▶ **Provided records**:
====

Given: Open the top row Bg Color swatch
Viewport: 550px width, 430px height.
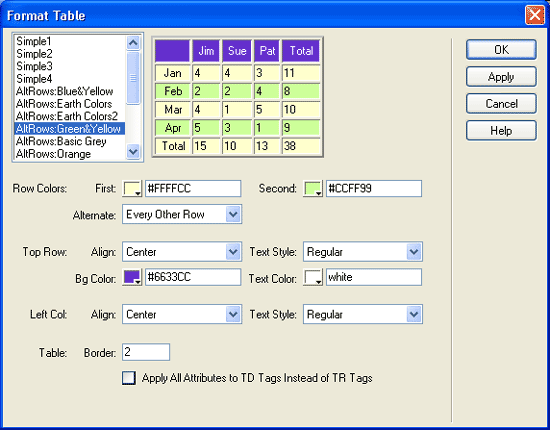Looking at the screenshot, I should [x=132, y=277].
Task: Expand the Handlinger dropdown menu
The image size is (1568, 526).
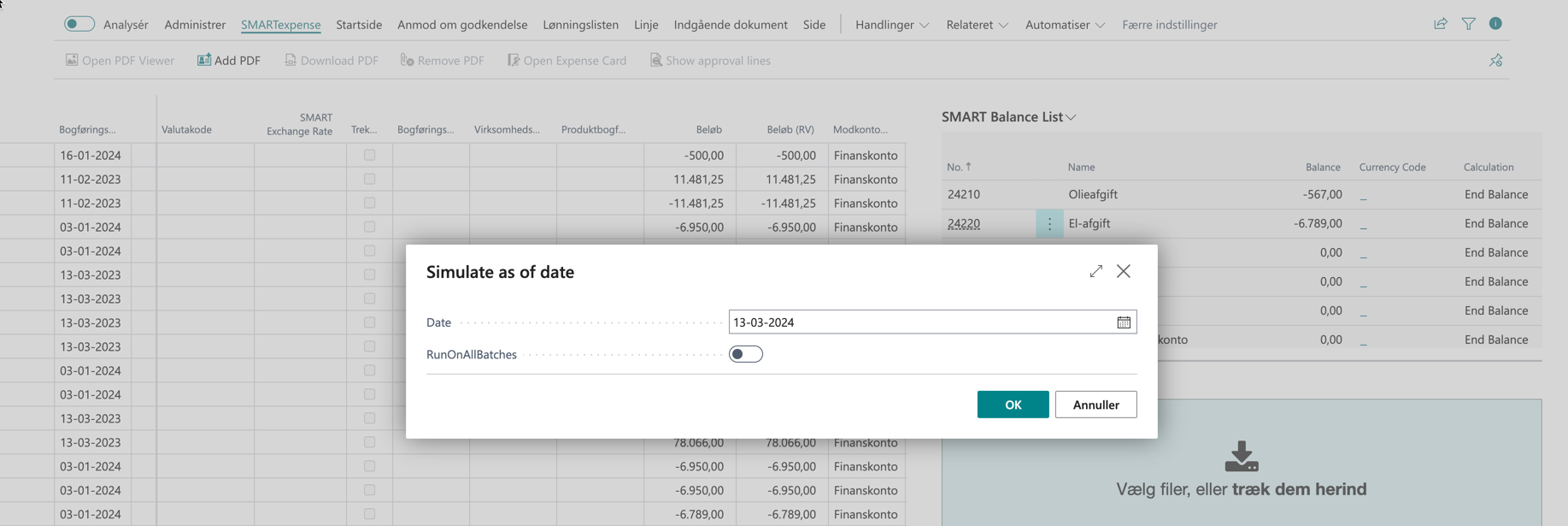Action: (891, 25)
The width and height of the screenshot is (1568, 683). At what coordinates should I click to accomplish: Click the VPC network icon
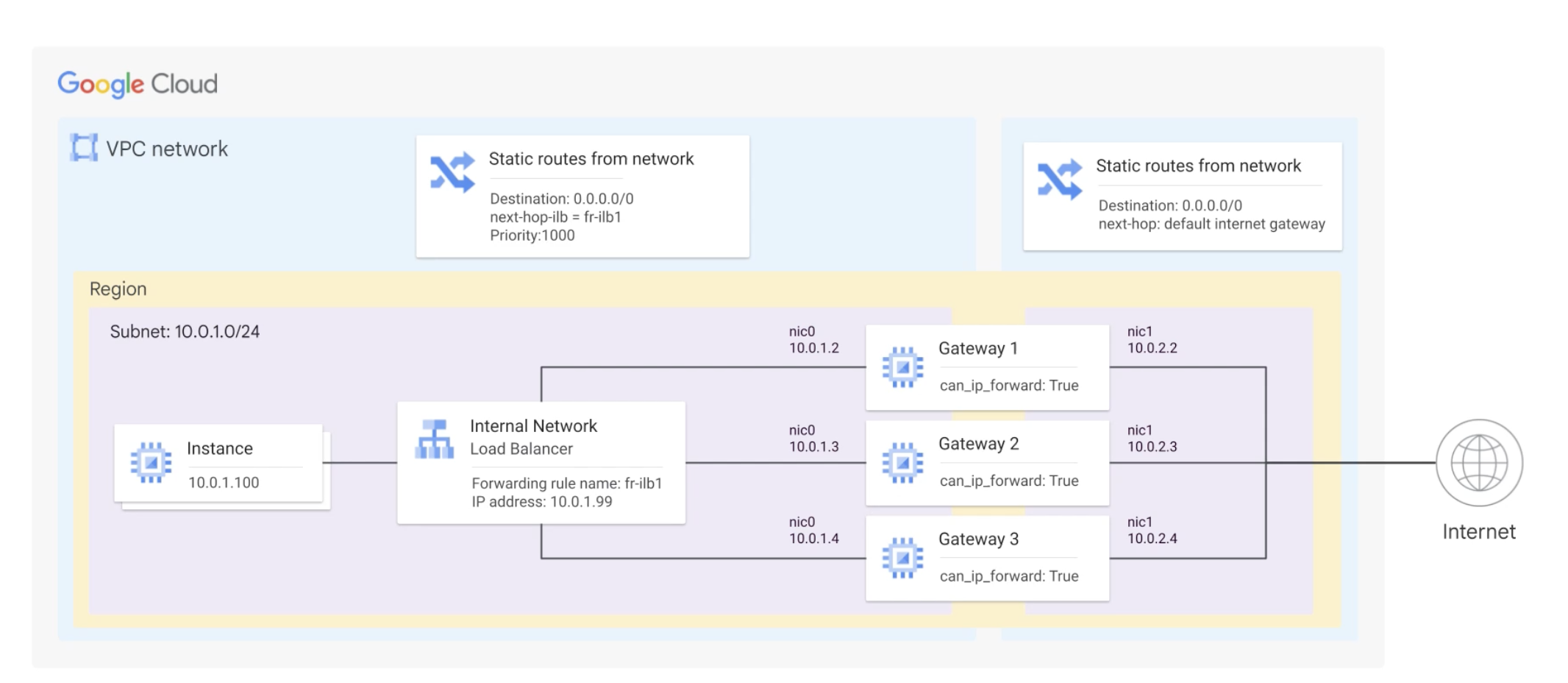83,148
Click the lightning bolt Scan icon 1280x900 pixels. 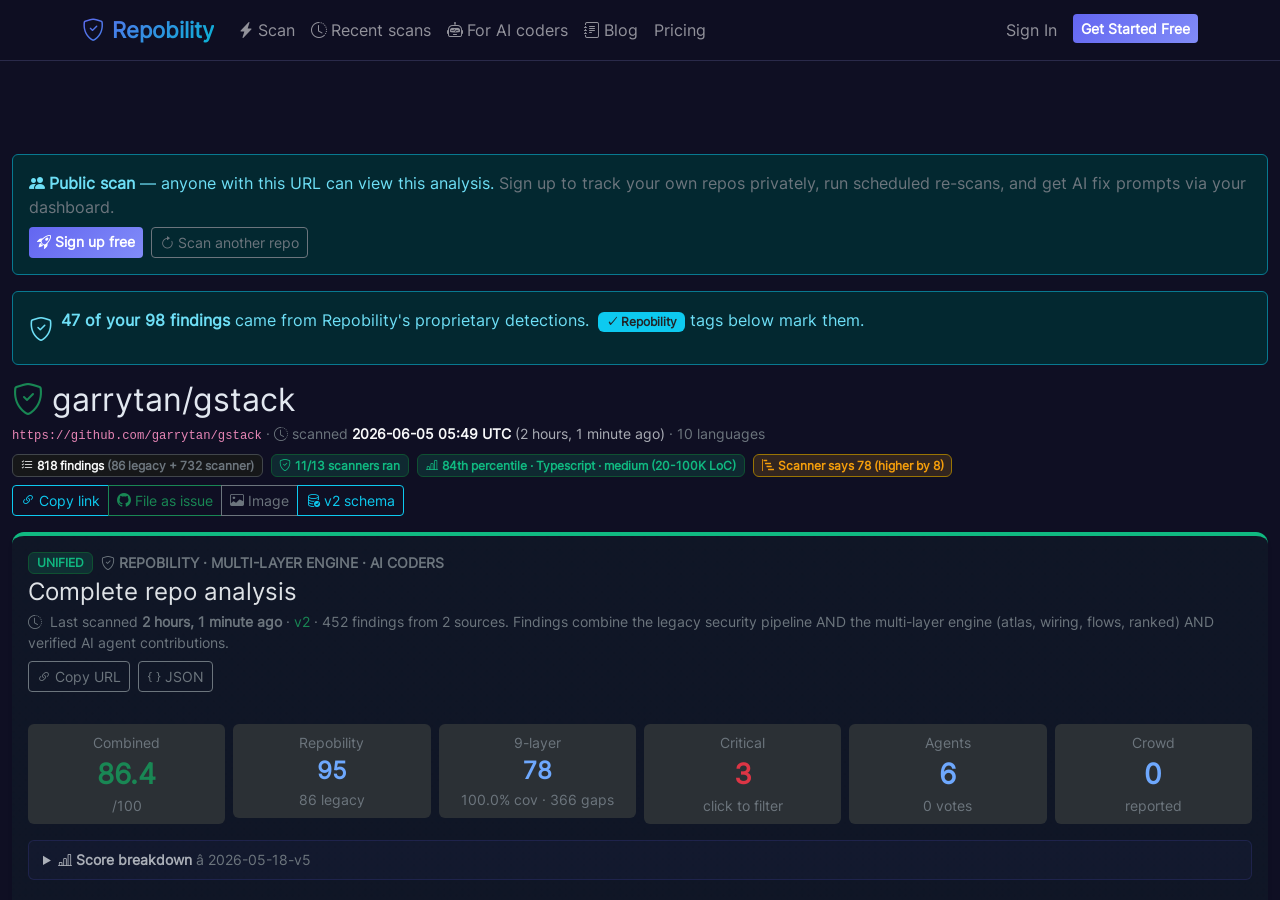point(246,30)
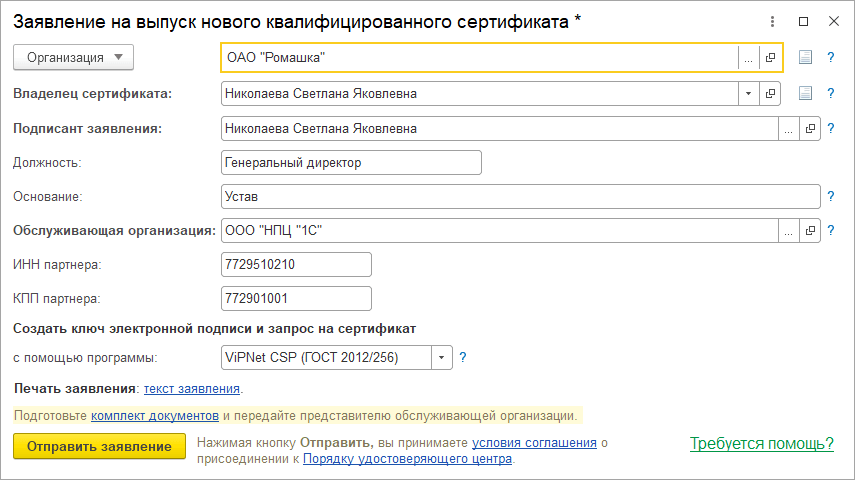Click ellipsis selector for ОАО "Ромашка" field
The image size is (855, 480).
749,58
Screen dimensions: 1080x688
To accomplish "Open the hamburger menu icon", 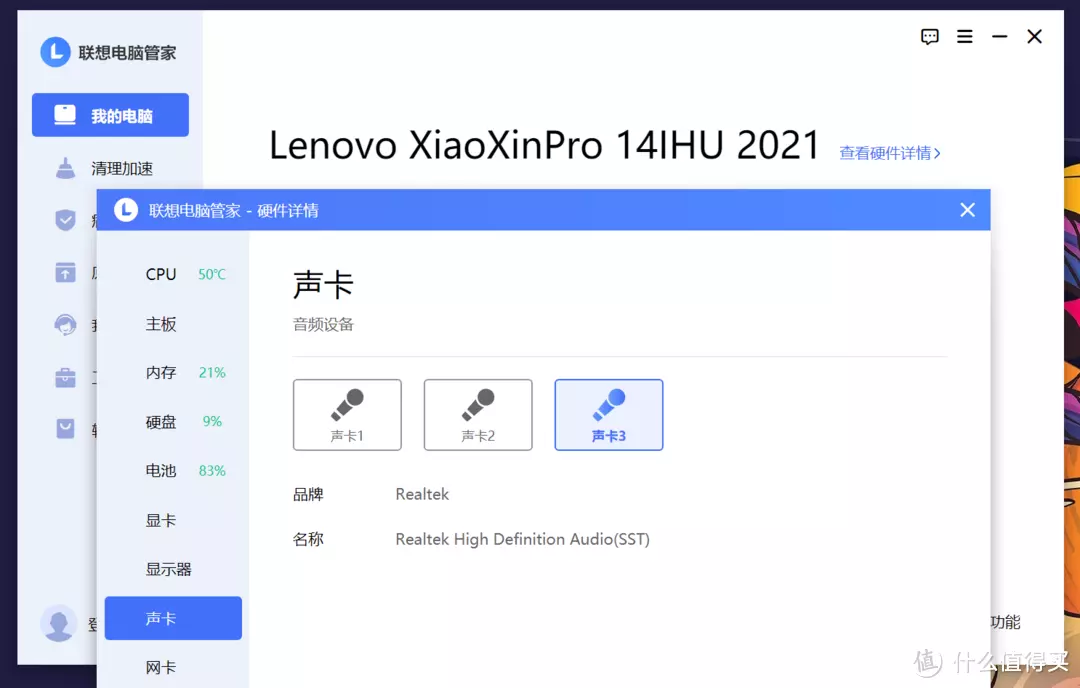I will (964, 37).
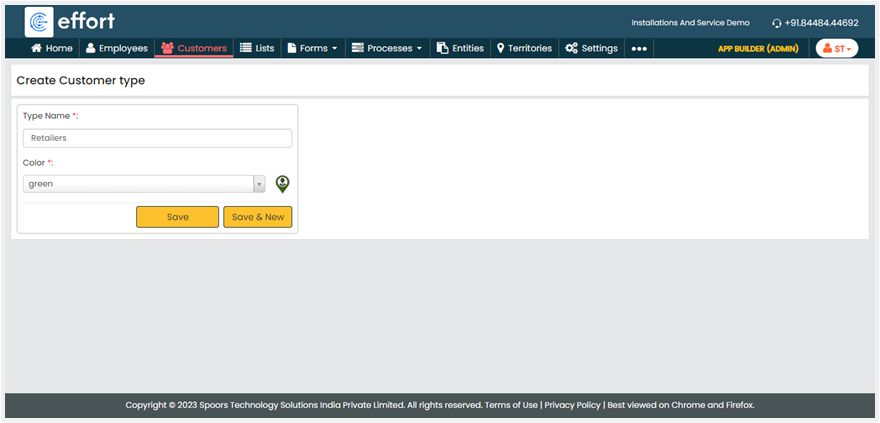Click the Type Name input field
The height and width of the screenshot is (423, 880).
tap(157, 138)
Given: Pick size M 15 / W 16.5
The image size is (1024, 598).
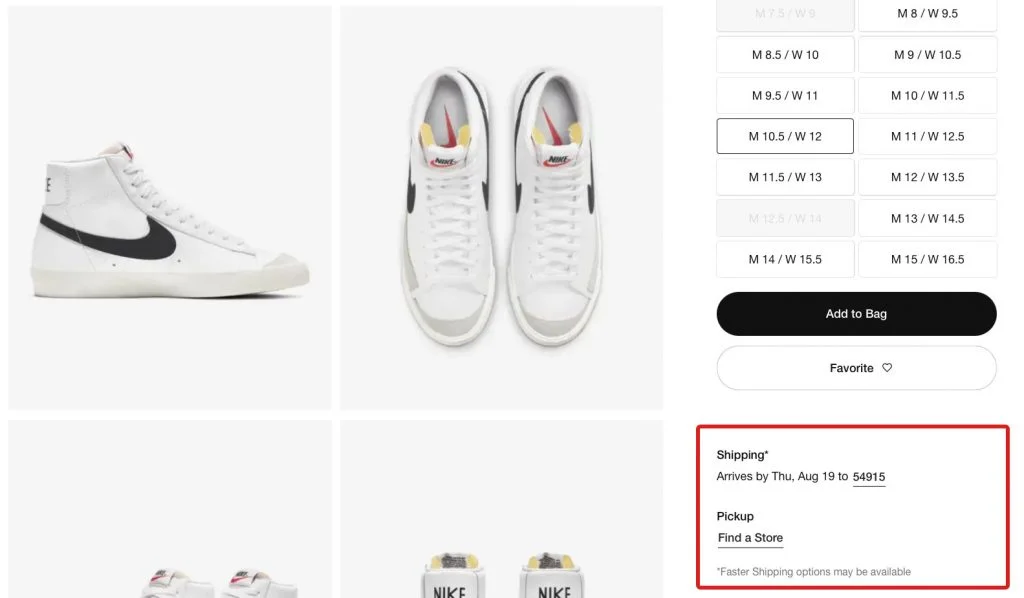Looking at the screenshot, I should pyautogui.click(x=927, y=259).
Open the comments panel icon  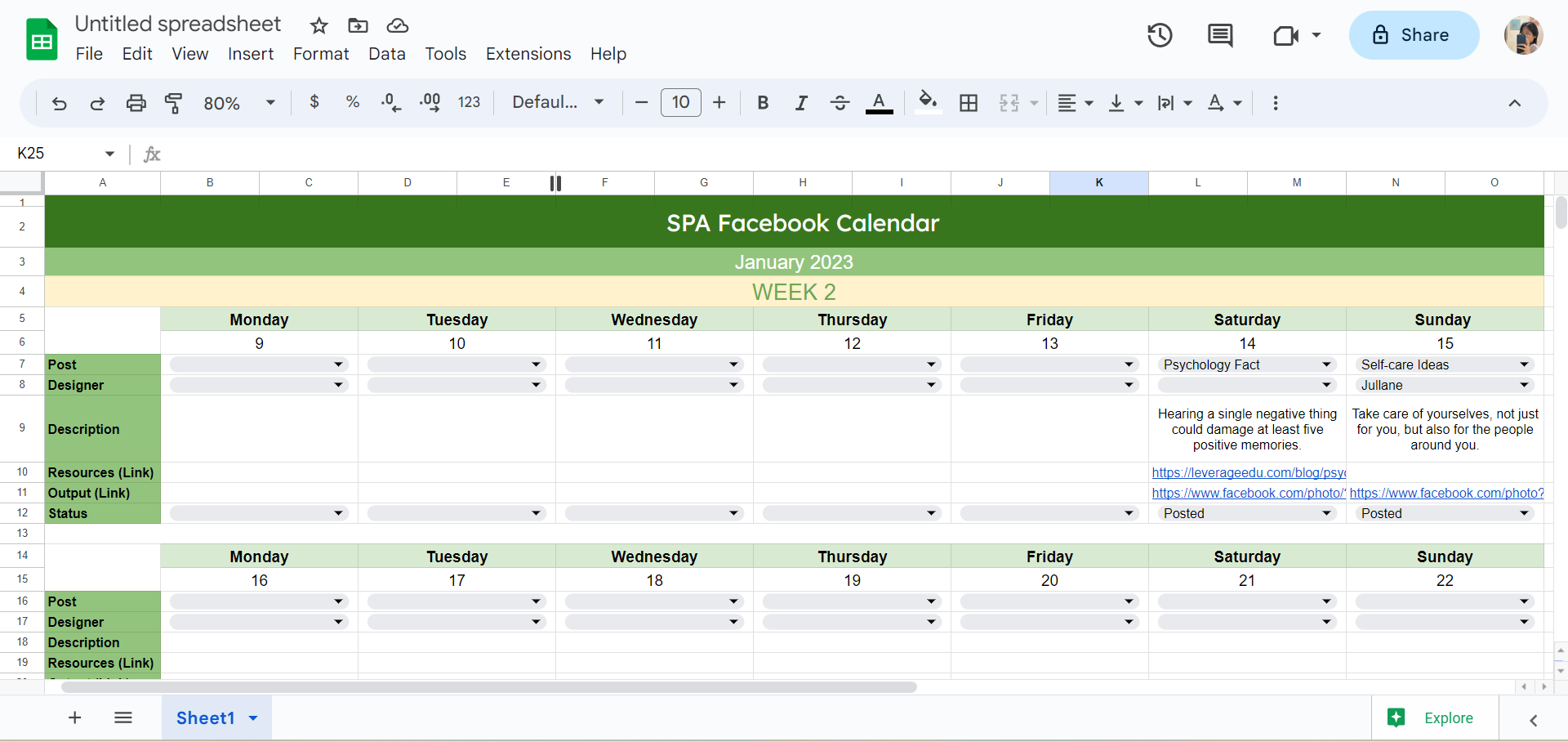(1220, 35)
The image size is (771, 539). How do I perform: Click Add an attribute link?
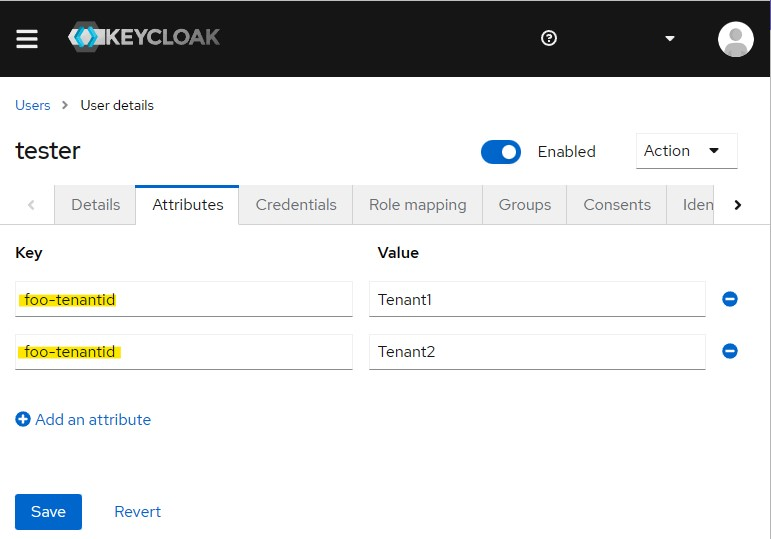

====

▶ **What you should do**: Within the listing above, count each line that holds the word "Given"; the answer is that number alone.

▶ **Result of the task**: 2